TEXT EXCERPT —
------------------------------------------------

# felt speed 22



## heckyeahman (Aug 6, 2009)

took one of these out last weekend. 
it was $862...had an issue with the gears not changing very well. the guy said the mechanic could look at it. 

i thought the bike was great - it was really fast, and felt great.

any thoughts?


----------



## gtpharr (Oct 6, 2008)

The '08 Speed 22 was replaced by the '09 Speed 30. The main difference I see is the Speed 22 was a 10 speed with R770 shifters and Felt downgraded the Speed 30 to 9 speed with R440 shifters.

I test rode the Speed 30 and fell in love with the ride and handling. However, I did not like the R440 shifters and was determined to get a 10 speed with R770 shifters. I looked hard for a leftover Speed 22 in size 51 cm, but could not find one. I ended up buying a Fuji Absolute 1.0 and am very satisfed with it.

I think the Speed 22 is a great bike that you would be well pleased with. $862 is a bargain and I would jump on it if it is the right size. If it is a 51 cm and you don't want it please let me know as I would be very interested in it.


----------



## heckyeahman (Aug 6, 2009)

awesome, thanks for the info. i went with a fuji cross comp instead...it was down to that, or the felt. kind of weird, i know; but i really like the fuji, and i think it'll fit my needs just a little bit better than the felt. it was a really nice bike though.

------------------------------------------------

[Entries for locating words and elements]
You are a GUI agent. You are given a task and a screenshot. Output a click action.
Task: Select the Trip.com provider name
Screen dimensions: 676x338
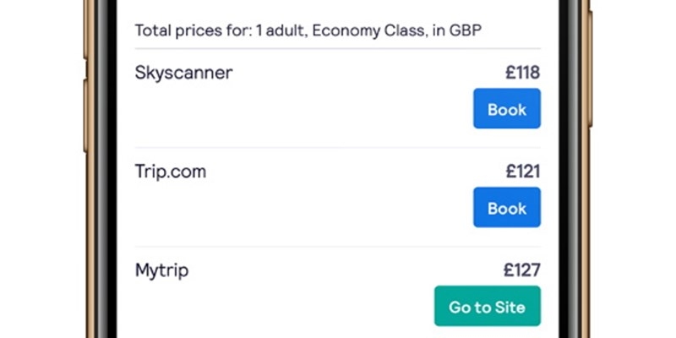point(170,172)
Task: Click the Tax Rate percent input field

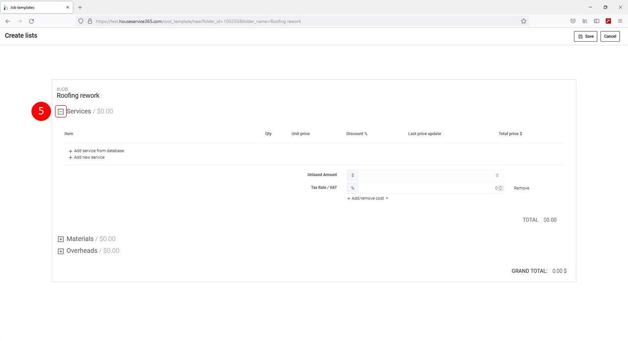Action: click(x=426, y=188)
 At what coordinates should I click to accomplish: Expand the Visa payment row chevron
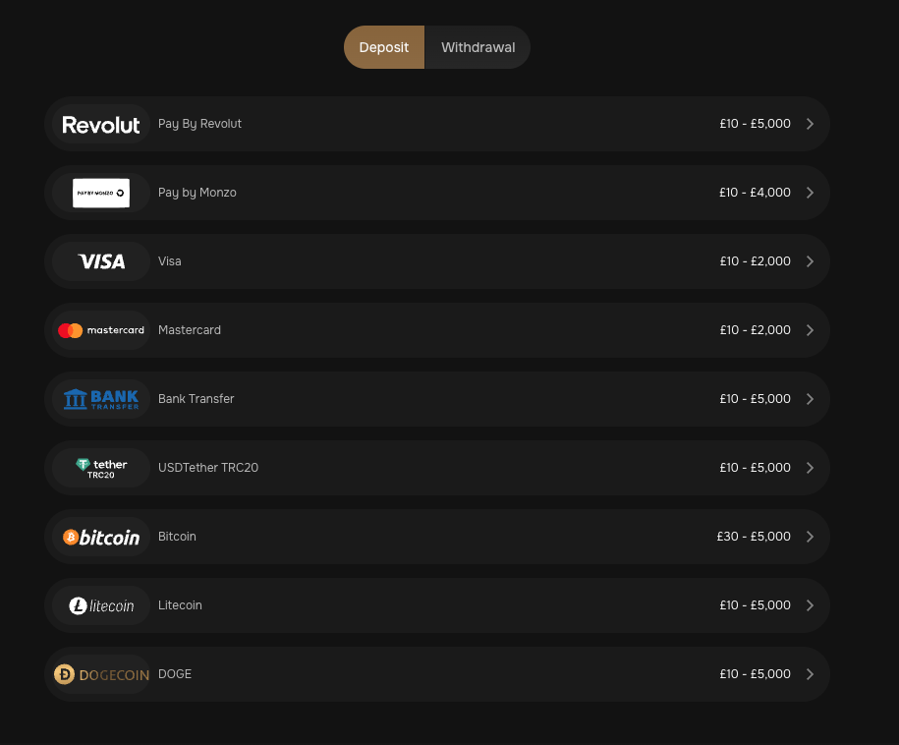tap(810, 261)
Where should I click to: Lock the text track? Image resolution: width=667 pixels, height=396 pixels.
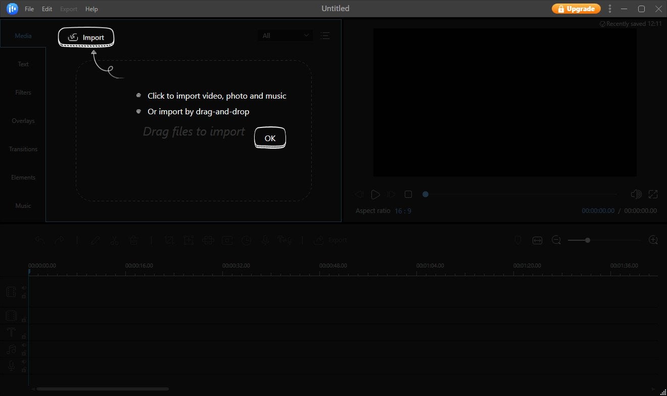(23, 336)
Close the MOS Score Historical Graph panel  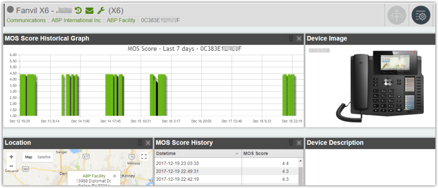[x=299, y=39]
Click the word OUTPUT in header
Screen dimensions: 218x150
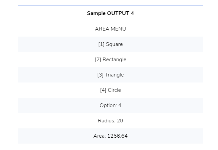(118, 13)
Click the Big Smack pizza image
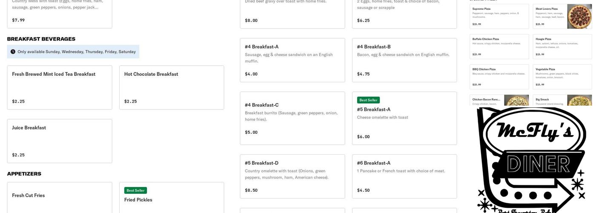596x213 pixels. (579, 101)
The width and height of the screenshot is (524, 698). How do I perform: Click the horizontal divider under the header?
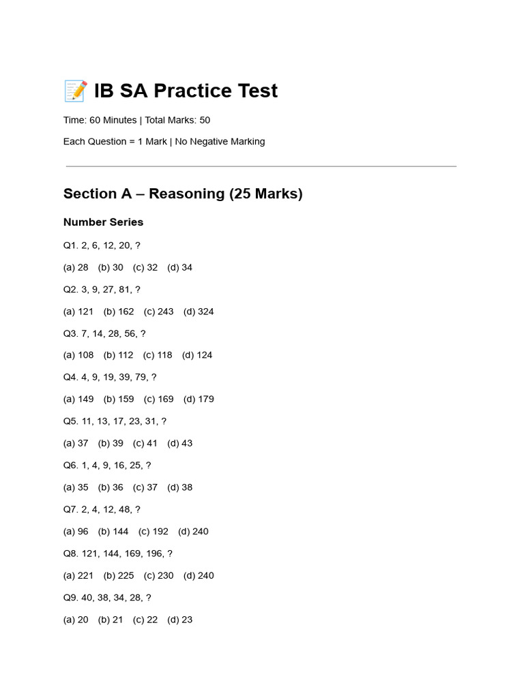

------------------------------------------------

TO BE DONE —
1. From the bike thread, translate this sentence into Spanish: "The '08 Speed 22 was replaced by the '09 Speed 30."
2. In the records, echo everything from the line containing "Click the Big Smack pizza image" down through the end of the records, leaving out the pictures.

OUTPUTS BY TASK —
1. La Speed 22 del '08 fue reemplazada por la Speed 30 del '09.

2.
Click the Big Smack pizza image
596x213 pixels. (579, 101)
The width and height of the screenshot is (524, 698). How do I perform: Click the horizontal divider under the header?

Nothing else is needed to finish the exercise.